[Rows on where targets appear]

-*-

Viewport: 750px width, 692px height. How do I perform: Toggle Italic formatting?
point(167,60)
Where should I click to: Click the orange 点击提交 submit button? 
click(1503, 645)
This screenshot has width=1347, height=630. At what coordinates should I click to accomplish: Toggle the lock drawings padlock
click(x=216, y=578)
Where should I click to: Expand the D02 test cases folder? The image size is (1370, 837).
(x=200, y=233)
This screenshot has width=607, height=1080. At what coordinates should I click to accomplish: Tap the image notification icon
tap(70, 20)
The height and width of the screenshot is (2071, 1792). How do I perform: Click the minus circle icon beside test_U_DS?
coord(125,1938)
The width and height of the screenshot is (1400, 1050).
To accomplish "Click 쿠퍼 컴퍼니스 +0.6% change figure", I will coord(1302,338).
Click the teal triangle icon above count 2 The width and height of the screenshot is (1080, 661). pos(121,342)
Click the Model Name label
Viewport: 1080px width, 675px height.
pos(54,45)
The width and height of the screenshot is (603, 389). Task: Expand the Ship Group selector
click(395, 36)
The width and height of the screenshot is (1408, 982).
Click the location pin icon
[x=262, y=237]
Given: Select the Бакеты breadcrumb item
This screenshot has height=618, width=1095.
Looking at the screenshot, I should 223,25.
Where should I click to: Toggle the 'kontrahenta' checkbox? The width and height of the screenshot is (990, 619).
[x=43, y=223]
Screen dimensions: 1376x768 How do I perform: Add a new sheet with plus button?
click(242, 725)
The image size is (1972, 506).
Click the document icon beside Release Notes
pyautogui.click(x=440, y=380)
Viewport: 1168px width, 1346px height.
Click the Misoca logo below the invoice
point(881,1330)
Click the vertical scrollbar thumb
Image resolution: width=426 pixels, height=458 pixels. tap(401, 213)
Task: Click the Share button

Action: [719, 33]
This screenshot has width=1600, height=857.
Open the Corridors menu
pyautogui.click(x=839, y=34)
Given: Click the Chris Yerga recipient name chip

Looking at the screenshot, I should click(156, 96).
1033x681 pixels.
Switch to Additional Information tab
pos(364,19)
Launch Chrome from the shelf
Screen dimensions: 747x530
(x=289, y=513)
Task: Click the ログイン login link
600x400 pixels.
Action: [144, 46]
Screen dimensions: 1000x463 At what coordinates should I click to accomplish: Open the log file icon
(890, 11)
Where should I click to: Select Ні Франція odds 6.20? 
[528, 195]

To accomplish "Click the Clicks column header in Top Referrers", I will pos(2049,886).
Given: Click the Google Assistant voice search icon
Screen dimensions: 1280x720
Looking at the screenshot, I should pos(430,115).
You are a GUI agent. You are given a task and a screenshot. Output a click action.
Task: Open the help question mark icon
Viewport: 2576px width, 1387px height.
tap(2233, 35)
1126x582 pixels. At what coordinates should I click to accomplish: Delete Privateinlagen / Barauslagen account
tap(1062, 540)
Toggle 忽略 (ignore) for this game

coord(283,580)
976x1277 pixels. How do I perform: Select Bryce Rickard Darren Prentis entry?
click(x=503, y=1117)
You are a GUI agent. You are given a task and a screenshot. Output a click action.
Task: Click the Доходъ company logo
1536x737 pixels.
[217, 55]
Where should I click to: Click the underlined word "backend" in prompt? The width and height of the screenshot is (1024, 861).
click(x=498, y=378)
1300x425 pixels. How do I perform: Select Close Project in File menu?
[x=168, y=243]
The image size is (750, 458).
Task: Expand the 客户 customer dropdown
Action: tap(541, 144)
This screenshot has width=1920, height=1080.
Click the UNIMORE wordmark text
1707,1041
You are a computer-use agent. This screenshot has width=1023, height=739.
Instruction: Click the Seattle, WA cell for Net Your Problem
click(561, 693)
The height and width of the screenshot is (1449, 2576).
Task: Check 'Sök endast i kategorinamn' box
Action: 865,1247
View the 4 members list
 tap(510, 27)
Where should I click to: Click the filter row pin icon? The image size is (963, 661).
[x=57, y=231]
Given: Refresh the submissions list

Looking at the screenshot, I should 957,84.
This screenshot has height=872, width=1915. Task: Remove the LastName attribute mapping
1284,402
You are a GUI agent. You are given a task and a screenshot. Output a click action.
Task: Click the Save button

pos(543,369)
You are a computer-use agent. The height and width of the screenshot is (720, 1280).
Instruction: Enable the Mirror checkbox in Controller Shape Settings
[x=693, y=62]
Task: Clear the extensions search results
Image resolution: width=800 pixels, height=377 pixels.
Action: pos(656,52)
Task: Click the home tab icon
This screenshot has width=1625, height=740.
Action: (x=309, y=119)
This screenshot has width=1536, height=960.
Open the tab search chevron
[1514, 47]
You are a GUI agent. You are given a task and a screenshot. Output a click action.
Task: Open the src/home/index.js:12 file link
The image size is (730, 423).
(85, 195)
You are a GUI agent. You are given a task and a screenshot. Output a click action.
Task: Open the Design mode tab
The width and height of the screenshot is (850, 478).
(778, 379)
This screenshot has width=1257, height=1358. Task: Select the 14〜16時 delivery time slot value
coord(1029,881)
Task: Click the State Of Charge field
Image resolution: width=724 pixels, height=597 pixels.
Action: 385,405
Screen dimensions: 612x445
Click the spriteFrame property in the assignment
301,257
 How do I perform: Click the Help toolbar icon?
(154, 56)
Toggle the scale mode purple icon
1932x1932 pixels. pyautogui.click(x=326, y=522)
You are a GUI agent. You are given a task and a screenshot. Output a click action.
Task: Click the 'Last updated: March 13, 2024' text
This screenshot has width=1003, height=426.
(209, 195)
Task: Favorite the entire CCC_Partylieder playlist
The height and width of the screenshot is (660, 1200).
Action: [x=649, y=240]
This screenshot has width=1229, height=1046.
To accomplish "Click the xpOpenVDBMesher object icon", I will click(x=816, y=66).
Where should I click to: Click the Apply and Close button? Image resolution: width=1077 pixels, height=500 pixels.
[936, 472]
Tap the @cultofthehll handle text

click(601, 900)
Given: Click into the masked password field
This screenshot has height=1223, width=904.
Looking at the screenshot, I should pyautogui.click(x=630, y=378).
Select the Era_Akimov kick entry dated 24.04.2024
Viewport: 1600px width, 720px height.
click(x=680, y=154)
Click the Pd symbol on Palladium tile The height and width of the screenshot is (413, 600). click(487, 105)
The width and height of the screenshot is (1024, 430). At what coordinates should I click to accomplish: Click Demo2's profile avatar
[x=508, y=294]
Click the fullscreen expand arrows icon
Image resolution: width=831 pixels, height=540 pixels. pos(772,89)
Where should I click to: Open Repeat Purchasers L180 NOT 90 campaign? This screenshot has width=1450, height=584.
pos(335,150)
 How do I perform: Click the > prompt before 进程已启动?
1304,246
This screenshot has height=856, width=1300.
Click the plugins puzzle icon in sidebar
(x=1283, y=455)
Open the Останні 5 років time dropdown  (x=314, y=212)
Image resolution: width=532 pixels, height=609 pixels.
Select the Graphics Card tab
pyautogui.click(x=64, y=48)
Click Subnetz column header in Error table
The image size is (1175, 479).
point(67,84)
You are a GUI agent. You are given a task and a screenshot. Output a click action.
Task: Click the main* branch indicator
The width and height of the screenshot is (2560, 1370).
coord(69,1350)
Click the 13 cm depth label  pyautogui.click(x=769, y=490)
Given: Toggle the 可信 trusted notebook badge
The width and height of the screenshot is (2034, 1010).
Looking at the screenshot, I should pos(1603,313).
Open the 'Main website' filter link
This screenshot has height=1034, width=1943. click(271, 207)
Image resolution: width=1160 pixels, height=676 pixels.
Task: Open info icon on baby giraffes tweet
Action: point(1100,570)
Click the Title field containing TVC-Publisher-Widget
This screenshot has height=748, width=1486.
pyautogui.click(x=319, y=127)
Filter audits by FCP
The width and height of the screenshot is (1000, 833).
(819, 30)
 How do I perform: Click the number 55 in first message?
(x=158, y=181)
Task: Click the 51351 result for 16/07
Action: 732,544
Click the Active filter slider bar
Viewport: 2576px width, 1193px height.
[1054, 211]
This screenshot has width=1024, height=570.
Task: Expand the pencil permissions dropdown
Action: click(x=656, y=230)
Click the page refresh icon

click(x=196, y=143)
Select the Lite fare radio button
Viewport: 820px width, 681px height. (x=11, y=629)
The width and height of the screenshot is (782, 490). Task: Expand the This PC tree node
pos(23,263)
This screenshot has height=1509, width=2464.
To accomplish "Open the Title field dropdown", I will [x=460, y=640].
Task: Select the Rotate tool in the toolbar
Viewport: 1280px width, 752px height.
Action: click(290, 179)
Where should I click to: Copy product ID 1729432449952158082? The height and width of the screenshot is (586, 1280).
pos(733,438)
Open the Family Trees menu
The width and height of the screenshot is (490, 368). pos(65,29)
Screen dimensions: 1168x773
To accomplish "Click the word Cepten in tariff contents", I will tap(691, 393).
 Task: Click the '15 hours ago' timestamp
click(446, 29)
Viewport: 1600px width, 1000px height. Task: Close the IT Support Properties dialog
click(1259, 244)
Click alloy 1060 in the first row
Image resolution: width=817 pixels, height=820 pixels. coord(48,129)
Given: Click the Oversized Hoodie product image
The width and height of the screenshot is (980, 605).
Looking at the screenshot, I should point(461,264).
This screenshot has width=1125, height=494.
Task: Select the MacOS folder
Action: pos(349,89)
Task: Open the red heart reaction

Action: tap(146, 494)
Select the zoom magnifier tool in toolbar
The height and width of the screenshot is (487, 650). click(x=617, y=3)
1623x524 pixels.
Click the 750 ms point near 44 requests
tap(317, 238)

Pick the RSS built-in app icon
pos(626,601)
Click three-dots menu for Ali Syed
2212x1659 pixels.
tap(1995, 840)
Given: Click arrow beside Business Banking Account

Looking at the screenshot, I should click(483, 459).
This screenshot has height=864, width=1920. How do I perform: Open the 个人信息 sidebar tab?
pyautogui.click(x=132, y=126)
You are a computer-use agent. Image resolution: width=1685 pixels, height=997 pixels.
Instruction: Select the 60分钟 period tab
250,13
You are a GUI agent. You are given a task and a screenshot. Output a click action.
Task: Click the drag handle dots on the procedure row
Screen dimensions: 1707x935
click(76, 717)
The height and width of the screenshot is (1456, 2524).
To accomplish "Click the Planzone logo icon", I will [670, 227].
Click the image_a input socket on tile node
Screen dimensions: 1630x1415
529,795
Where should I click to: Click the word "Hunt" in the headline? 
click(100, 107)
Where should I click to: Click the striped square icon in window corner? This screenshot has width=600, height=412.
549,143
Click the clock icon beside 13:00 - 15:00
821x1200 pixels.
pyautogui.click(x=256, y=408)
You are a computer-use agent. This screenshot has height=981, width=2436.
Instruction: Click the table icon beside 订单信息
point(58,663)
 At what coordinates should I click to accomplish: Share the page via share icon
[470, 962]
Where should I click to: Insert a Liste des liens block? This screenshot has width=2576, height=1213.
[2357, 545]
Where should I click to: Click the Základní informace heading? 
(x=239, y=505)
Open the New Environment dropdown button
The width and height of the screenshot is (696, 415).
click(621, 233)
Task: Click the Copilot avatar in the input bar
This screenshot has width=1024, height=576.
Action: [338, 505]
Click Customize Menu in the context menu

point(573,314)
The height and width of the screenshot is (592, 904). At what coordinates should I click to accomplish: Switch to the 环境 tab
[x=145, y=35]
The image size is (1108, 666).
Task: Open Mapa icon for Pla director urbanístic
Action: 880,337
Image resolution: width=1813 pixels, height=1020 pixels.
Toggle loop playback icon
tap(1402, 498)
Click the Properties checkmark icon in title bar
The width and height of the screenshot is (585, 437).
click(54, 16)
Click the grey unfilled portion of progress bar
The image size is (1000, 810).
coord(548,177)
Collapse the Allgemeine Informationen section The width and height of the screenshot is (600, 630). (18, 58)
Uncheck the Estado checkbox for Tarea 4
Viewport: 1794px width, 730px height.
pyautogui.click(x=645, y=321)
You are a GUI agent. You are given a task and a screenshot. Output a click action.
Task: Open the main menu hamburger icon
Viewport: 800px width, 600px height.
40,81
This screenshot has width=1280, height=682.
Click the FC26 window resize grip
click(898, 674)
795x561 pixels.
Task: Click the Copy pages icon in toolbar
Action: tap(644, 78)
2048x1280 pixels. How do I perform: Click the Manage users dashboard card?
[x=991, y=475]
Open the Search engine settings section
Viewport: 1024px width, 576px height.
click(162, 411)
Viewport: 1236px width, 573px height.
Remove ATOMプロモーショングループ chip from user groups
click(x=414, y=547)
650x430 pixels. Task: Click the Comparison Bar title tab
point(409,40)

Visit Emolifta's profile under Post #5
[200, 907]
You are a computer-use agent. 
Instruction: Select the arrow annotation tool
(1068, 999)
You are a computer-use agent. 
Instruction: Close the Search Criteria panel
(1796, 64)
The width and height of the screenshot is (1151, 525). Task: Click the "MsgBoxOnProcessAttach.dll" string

-*-

__Short problem__.
Reproduce only the lines from the one containing "Viewport: 1236px width, 573px height." through the end of the records, requests included, and shift every coordinate in the answers by -34.

__Expected answer__.
Viewport: 1236px width, 573px height.
Remove ATOMプロモーショングループ chip from user groups
click(x=380, y=513)
650x430 pixels. Task: Click the Comparison Bar title tab
point(375,6)

Visit Emolifta's profile under Post #5
[166, 873]
You are a computer-use agent. 
Instruction: Select the arrow annotation tool
(1034, 965)
You are a computer-use agent. 
Instruction: Close the Search Criteria panel
(1762, 30)
The width and height of the screenshot is (1151, 525). Task: Click the "MsgBoxOnProcessAttach.dll" string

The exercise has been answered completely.